Exercise aim »
Return all of the records below verbatim.

Items listed in a dataset
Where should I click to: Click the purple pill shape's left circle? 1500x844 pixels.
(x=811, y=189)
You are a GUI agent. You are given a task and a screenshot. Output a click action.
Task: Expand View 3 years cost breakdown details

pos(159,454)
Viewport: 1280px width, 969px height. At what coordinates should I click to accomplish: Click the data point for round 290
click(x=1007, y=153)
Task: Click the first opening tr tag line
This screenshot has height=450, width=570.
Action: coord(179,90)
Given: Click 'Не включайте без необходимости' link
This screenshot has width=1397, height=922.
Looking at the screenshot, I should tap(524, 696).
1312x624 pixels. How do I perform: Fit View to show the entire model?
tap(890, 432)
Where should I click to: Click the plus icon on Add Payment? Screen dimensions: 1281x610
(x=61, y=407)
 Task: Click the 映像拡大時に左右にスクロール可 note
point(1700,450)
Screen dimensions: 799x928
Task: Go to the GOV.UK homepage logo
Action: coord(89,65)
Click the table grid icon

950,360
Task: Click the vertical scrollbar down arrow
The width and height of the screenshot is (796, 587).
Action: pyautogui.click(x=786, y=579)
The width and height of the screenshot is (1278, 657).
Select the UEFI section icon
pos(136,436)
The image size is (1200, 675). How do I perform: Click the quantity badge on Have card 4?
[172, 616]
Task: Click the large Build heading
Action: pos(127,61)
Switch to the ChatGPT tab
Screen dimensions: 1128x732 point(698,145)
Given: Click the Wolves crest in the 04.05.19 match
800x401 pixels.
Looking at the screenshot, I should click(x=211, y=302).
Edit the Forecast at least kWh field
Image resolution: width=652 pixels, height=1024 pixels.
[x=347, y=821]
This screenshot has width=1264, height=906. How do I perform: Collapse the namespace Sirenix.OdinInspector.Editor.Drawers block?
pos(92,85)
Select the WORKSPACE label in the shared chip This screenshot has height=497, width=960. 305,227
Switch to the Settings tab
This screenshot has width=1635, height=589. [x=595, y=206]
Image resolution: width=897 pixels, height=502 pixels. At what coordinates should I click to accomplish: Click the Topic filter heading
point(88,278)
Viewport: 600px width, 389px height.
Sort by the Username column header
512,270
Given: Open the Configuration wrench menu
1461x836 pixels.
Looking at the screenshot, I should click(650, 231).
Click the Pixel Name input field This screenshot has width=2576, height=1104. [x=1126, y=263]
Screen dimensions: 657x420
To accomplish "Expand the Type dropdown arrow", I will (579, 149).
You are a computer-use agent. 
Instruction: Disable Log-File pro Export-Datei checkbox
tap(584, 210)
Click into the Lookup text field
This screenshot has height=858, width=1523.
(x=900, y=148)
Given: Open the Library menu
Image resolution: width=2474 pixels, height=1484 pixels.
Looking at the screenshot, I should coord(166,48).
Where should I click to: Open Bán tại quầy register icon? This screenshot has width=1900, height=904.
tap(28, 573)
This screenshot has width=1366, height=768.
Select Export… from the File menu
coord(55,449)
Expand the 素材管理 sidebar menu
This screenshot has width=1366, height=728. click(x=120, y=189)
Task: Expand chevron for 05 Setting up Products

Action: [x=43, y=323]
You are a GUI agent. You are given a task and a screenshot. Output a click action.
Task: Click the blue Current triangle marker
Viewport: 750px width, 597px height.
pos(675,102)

Exercise output »
Where should I click to: Click the purple pill shape's left circle? 1500x844 pixels.
(x=811, y=189)
You are a GUI agent. You are given a task and a screenshot. Output a click action.
Task: Expand View 3 years cost breakdown details

pos(159,454)
Viewport: 1280px width, 969px height. At what coordinates should I click to accomplish: Click the data point for round 290
click(x=1007, y=153)
Task: Click the first opening tr tag line
This screenshot has height=450, width=570.
Action: coord(179,90)
Given: Click 'Не включайте без необходимости' link
This screenshot has width=1397, height=922.
Looking at the screenshot, I should tap(524, 696).
1312x624 pixels. How do I perform: Fit View to show the entire model?
tap(890, 432)
Where should I click to: Click the plus icon on Add Payment? Screen dimensions: 1281x610
(x=61, y=407)
 Task: Click the 映像拡大時に左右にスクロール可 note
point(1700,450)
Screen dimensions: 799x928
Task: Go to the GOV.UK homepage logo
Action: coord(89,65)
Click the table grid icon

950,360
Task: Click the vertical scrollbar down arrow
The width and height of the screenshot is (796, 587).
Action: pyautogui.click(x=786, y=579)
The width and height of the screenshot is (1278, 657).
Select the UEFI section icon
pos(136,436)
The image size is (1200, 675). How do I perform: Click the quantity badge on Have card 4?
[172, 616]
Task: Click the large Build heading
Action: pos(127,61)
Switch to the ChatGPT tab
Screen dimensions: 1128x732 point(698,145)
Given: Click the Wolves crest in the 04.05.19 match
800x401 pixels.
Looking at the screenshot, I should click(x=211, y=302).
Edit the Forecast at least kWh field
Image resolution: width=652 pixels, height=1024 pixels.
[x=347, y=821]
This screenshot has width=1264, height=906. How do I perform: Collapse the namespace Sirenix.OdinInspector.Editor.Drawers block?
pos(92,85)
Select the WORKSPACE label in the shared chip This screenshot has height=497, width=960. 305,227
Switch to the Settings tab
This screenshot has width=1635, height=589. [x=595, y=206]
Image resolution: width=897 pixels, height=502 pixels. At what coordinates should I click to accomplish: Click the Topic filter heading
point(88,278)
Viewport: 600px width, 389px height.
Sort by the Username column header
512,270
Given: Open the Configuration wrench menu
1461x836 pixels.
Looking at the screenshot, I should click(650, 231).
Click the Pixel Name input field This screenshot has width=2576, height=1104. [x=1126, y=263]
Screen dimensions: 657x420
To accomplish "Expand the Type dropdown arrow", I will (579, 149).
You are a computer-use agent. 
Instruction: Disable Log-File pro Export-Datei checkbox
tap(584, 210)
Click into the Lookup text field
This screenshot has height=858, width=1523.
(x=900, y=148)
Given: Open the Library menu
Image resolution: width=2474 pixels, height=1484 pixels.
Looking at the screenshot, I should coord(166,48).
Where should I click to: Open Bán tại quầy register icon? This screenshot has width=1900, height=904.
tap(28, 573)
This screenshot has width=1366, height=768.
Select Export… from the File menu
coord(55,449)
Expand the 素材管理 sidebar menu
This screenshot has width=1366, height=728. click(x=120, y=189)
Task: Expand chevron for 05 Setting up Products

Action: [x=43, y=323]
You are a GUI agent. You are given a task and a screenshot. Output a click action.
Task: Click the blue Current triangle marker
Viewport: 750px width, 597px height.
pos(675,102)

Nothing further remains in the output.